The next day it snowed in Taos. I walked around town on a deserted Sunday morning, just wandering through museums and garage sales. The absence of signs, people, cars, and signals lent the mind a transparency of thoughts. All the things you want to think about are set free.
I looked out at a distant field, scrubbed clean of grass and trees, now just a brown paper bag laid flat. The chill urged me to keep walking, so I continued past the little adobe homes, listening to the barking dogs and the sound of church bells.
It occurred to me on this walk how unfamiliar I was with my surroundings, air so clean it hurt to breath deeply, traditions so ancient they only can be known by ancestral storytelling. I was thinking of how it feels to walk on the sand on a winter day.
The next day, as I crossed over a Southwest Airlines flight to the threshold of LAX, the sounds of silence suddenly exploded into a symphony of discordant blurbs. The Rolling Stones were playing at one kiosk. The television displayed a CNN broadcast. A football game was blaring from the bar, and everyone’s lips seemed to be steadily moving into a cell phone microphone or headset.
The clamp went down, and I was swept into the dance of the talking heads. It’s a familiar homecoming, more familiar than I had suspected. All at once, I recalled the many times my father picked me up at LAX.
I could see him standing in an expectant crowd of awaiting arrivals. He wore those big dark shades and dressed in a suit. He collected my carry-on bag and we rushed down to baggage claim. I did not understand why we were rushing or why he wouldn’t come with me to the baggage claim.
“Meet me out front,” my father said, “just hurry up.”
I asked: “Why are we rushing?”
“Because I said so,” my father said, taking off in long strides, never running.
After I retrieved my luggage, I met him out front. He drove with a peculiar, hunched suspicion, halfway leaning over the steering wheel. It was very recognizable. He never listened to what I was saying. He was too busy looking in the rear view mirror.
“Aren’t we going home?” I asked.
“What?” he said. “What’s the rush to get home?”
“No rush really,” I said. “I just wanted to call some friends.”
“Yeah, well, aren’t you happy to see your Dad?” he said.
“Yes.”
Then, he said something like why you don’t act like it, or lectured me about my outfit, or how my hair looked uncombed. We drove to some delicatessen off La Tijera Boulevard and he’d leave me in a booth with a corn beef sandwich. I was used to being left in delicatessen booths. It was part of growing up with gangsters.
I was not aware of the FBI airport task force. They assigned special agents to sit at the airport and wait to see whom my dad was meeting. When a member of the Mob came to Los Angeles, my father would greet them. They counted on my dad to make all their arrangements.

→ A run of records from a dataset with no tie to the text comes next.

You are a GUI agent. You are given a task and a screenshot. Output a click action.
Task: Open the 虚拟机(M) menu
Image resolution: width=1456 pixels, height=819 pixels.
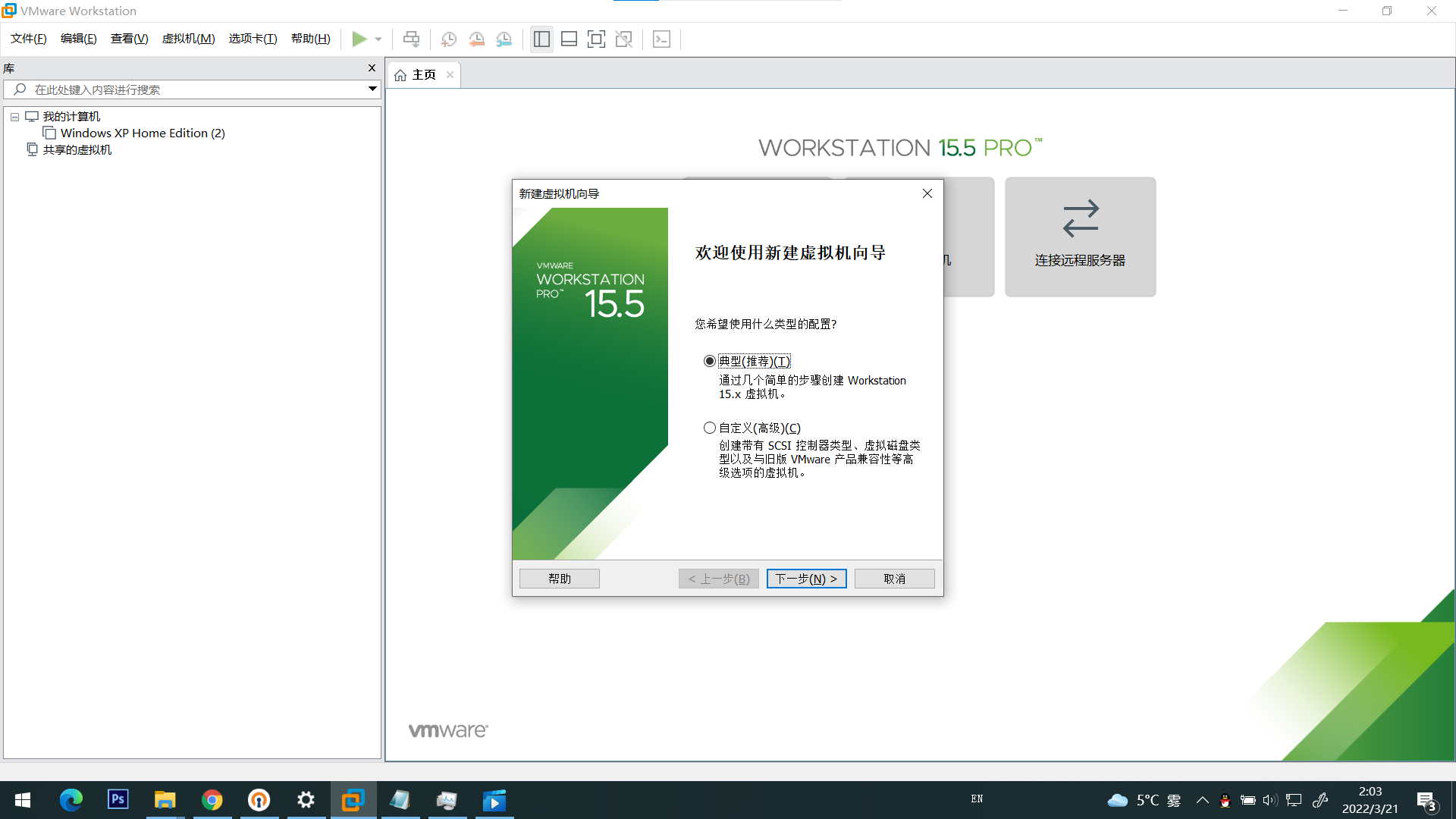click(x=188, y=39)
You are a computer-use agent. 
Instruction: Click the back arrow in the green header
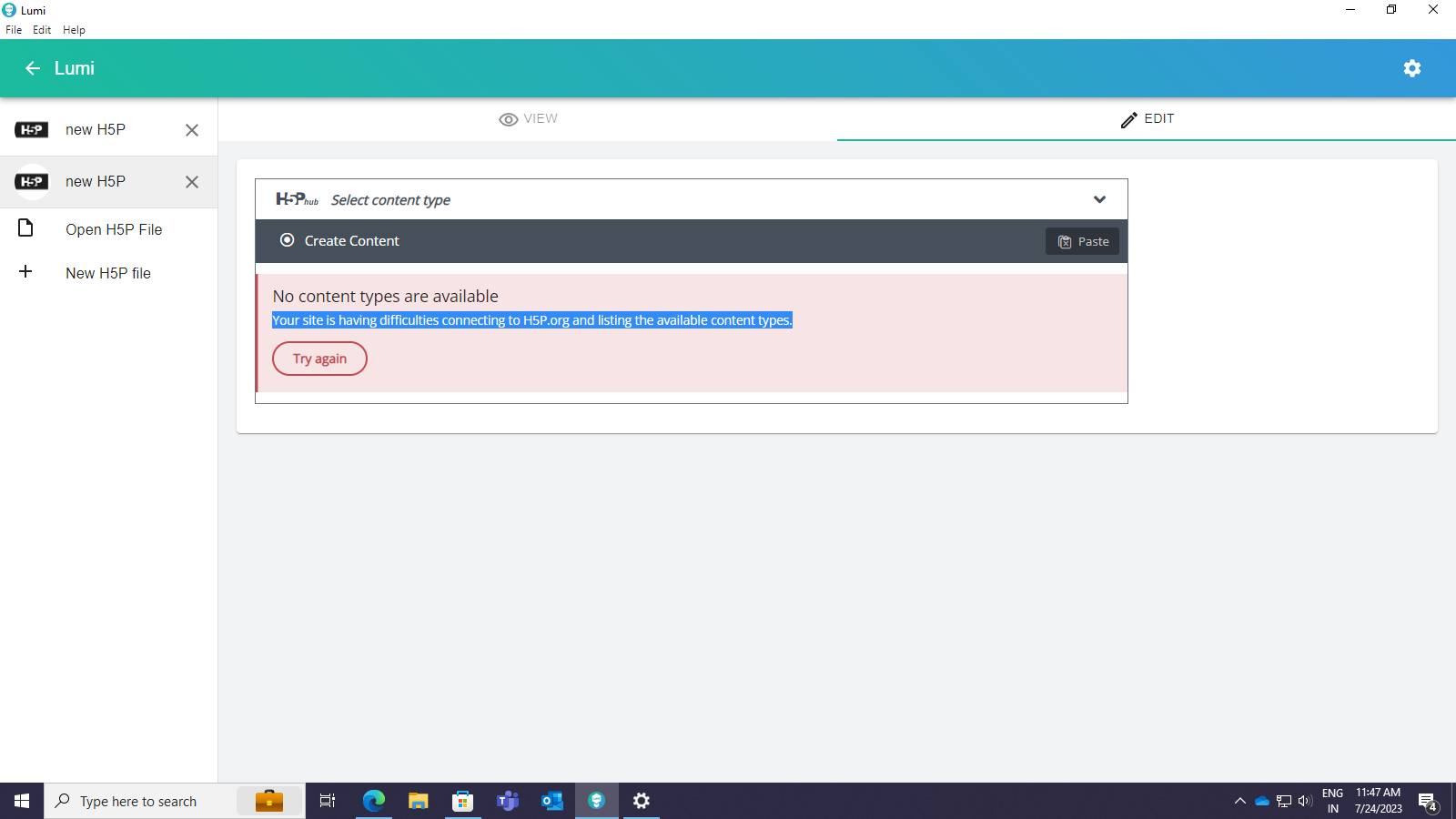coord(34,68)
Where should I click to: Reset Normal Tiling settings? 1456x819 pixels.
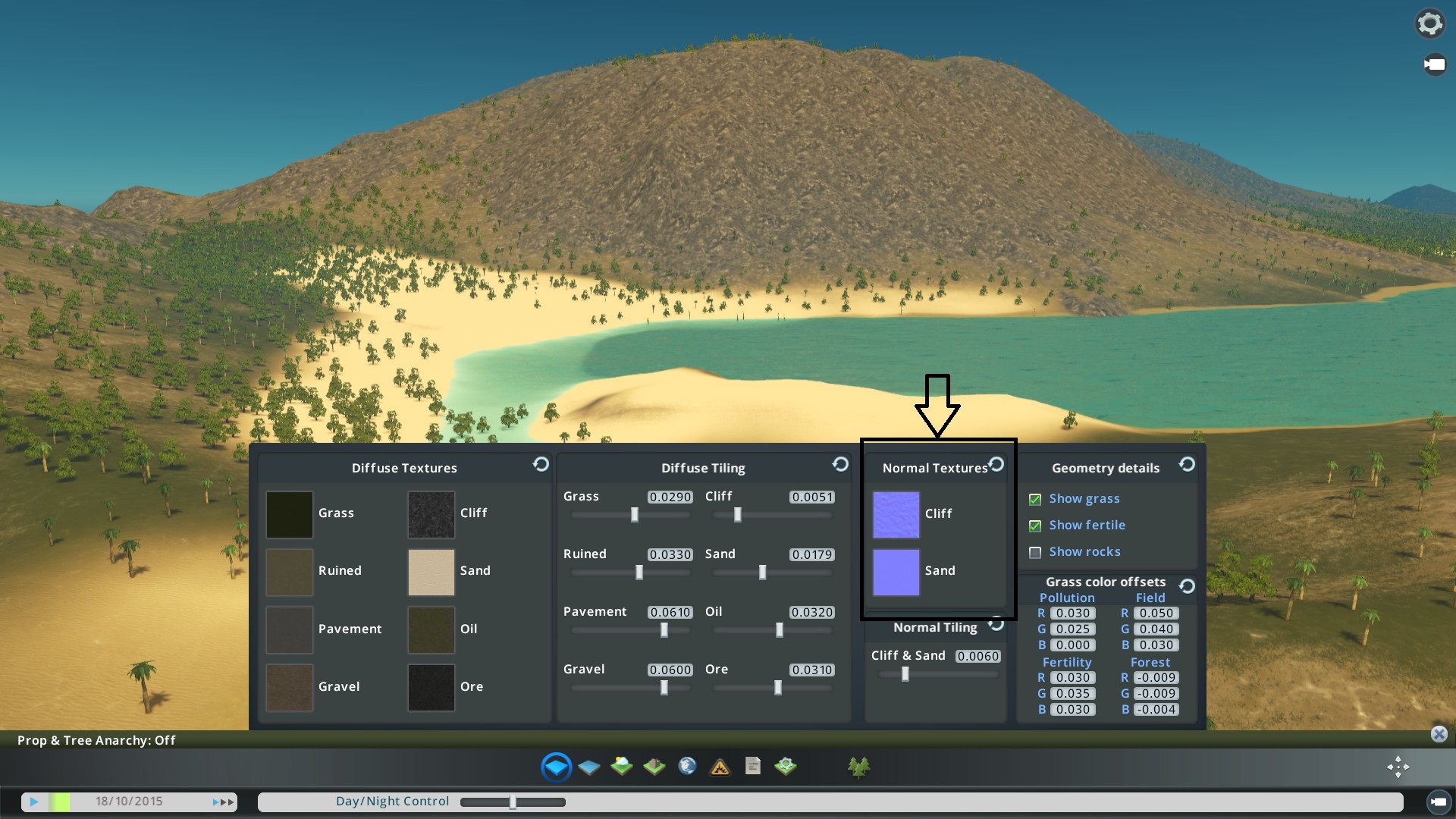tap(998, 625)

The FBI knew when Dad was going to the airport because of constant on-site, and telephone surveillance. Dad knew they knew because he had an inside source at the Doheny Towers where he lived.
The source alerted dad when the FBI were parked out front. Sometimes, he liked to play practical jokes on the agents. The delicatessen stop was set up so they followed us to a public place. After we got there, the agent had to sit in a hot car in the parking lot, and wait for us to leave. My father would detain the agent for hours.
As those memories filtered through my mind, I walked outdoors into the path of taxis and limos at the airport. I wondered if the FBI still had a mob task force. It seemed so long ago, so out of proportion with the security measures against terrorism.
That day, I landed at LAX. The sky was underlined in brown. The smog smear made the San Bernadino Mountains look like warped inventions.
I trotted behind SC with my laptop and purse until we were next in line to get a taxi. We shot through the airport tangle of cars, and onto the 405 Freeway. When we passed the exit to La Tijera Boulevard I was inclined to tell SC one of my LAX short stories. Instead, all that came out was, “La Tijera Boulevard.”
“What about it?” SC asked.
“I used to go there with my Dad,” I said.. The story was mine, and I was retelling it to myself as we drove along, amongst the cars, the trucks, and signs of Los Angeles. We can read from our own short stories in all kinds of weather and they can be very entertaining.